A study from Oxford University suggests that HIV incidence is on the rise in Ukraine due to the conflict. Women are more exposed to sexual violence and prostitution because of a large military presence and the need of people to get financial resources.
The stigmatisation of HIV is a broader issue among Ukrainian society. Fears of violence and discrimination make women reluctant to be tested or treated.
Based in Kyiv, Vera Varyga set up the NGO Positive Women in partnership with the United Nations Development Programme, and provides information and assistance to HIV positive women.
"HIV infection is transmitted not from those who are HIV infected and receive therapy, because their virus level is low. Infection comes from those people who don't know they are HIV infected and their virus level is high. That's why we need to do maximum effort to form a tolerant attitude of society towards this problem," Vera Varyga told Euronews.

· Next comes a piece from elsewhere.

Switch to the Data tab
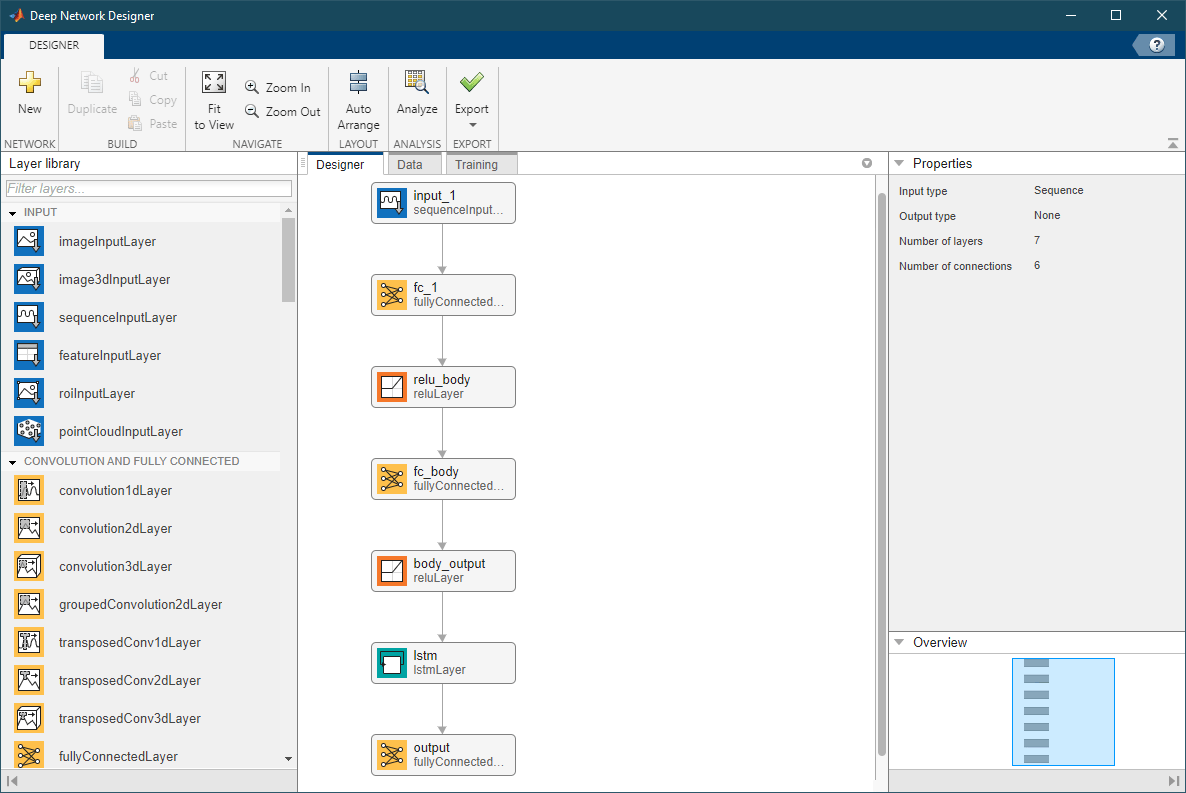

According to UNAIDS, Ukraine has one of the largest HIV epidemics in Europe. Anti-retroviral coverage has increased in recent years, but a high rate of new infections in conflict areas threatens to outpace these gains.
The WHO report on HIV/AIDS surveillance in Europe in 2018 (based on data from 2017) found two countries alone — Ukraine and the Russian Federation — accounted for 75% of all newly diagnosed infection cases in the WHO European Region, and for 92% of cases in the east.
In Ukraine, HIV discrimination and stigma is still common. And due to the conflict in the country, cases of HIV are on the rise. Families are struggling to cope with the shortage of medicine as most international medical organisations have been banned from delivering aid.